Puedo sentir aún entre sus marcas la inocencia desparramada, espiando los recuerdos ajenos, deseo robar descaradamente su fotografía para no olvidarme nunca de aquél que dejé pasar o decirle con vergüenza que me había enamorado, como si fuera una niña fotográfica.
Siento su gesto suave, permanente. Recuerdo el lunar cercano a su ojo izquierdo. La mirada fría e impenetrable, sus cabellos ondulados ocultos bajo aquella galera de color negro como la noche en que me vio bailar aquella música indescriptible.
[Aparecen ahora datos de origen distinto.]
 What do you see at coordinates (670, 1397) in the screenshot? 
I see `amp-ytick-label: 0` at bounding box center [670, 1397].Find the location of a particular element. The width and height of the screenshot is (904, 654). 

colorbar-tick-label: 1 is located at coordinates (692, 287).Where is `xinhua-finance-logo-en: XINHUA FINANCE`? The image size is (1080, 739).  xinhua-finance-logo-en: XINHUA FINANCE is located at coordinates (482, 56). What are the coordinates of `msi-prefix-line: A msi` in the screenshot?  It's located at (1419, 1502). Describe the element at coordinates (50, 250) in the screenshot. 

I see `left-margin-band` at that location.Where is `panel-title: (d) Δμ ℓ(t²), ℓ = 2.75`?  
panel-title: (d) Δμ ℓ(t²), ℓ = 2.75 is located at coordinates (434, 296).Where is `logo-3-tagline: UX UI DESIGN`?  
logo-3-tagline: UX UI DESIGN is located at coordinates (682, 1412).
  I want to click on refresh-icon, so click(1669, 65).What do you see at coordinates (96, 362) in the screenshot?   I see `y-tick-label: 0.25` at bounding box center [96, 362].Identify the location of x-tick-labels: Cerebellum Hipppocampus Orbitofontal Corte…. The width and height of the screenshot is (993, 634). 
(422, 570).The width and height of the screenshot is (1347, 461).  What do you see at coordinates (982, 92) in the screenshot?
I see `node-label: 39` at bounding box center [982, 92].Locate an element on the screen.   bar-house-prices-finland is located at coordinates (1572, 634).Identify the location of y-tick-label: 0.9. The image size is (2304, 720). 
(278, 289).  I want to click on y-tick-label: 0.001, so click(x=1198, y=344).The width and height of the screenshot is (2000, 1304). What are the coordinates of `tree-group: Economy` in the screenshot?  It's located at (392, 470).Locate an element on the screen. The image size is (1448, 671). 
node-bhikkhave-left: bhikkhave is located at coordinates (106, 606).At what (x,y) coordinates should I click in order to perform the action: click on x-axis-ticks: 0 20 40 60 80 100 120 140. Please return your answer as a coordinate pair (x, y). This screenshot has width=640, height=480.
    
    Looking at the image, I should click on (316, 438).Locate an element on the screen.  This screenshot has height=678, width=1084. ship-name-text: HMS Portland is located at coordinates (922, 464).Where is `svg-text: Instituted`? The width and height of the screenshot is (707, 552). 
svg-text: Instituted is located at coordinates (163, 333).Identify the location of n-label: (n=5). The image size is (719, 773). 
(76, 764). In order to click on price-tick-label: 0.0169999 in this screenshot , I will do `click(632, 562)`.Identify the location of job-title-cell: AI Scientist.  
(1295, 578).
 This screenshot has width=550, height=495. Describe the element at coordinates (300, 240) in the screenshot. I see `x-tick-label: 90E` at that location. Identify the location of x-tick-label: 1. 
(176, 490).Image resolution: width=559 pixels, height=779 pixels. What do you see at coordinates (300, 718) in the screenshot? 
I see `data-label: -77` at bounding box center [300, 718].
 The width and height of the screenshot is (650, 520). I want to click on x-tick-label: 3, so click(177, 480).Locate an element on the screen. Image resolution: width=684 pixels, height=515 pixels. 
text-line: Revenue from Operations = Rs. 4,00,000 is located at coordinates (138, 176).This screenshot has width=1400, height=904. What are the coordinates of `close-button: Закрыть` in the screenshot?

Todo parece cerrar cuando desde niño su madre enseñó lucir sus medias blancas en cualquier circunstancia, todo parece cerrar menos la historia que me cuento a mí.
¿Cómo impedir el relato continúe sin los sucesos reales? Caballero de alta montaña, venid con tu capa negra a buscarme. Son tus lóbulos soberbios aquellos que me llenan de angustia, quisiera vuelvas a mirarme detrás de la forma encantada de tus ojos, los que se abrían de par en par para comerme mejor.

1 comment:

Intrínseco said...

El otro día estaba viendo tele, a punto de apagarla, y me topé con Annie Hall. Desde el principio me enganchó e inmediatamente no pude dejar de mirarla. El final muy lindo y sincero. Sería buenísimo que todo concluyera de esa forma.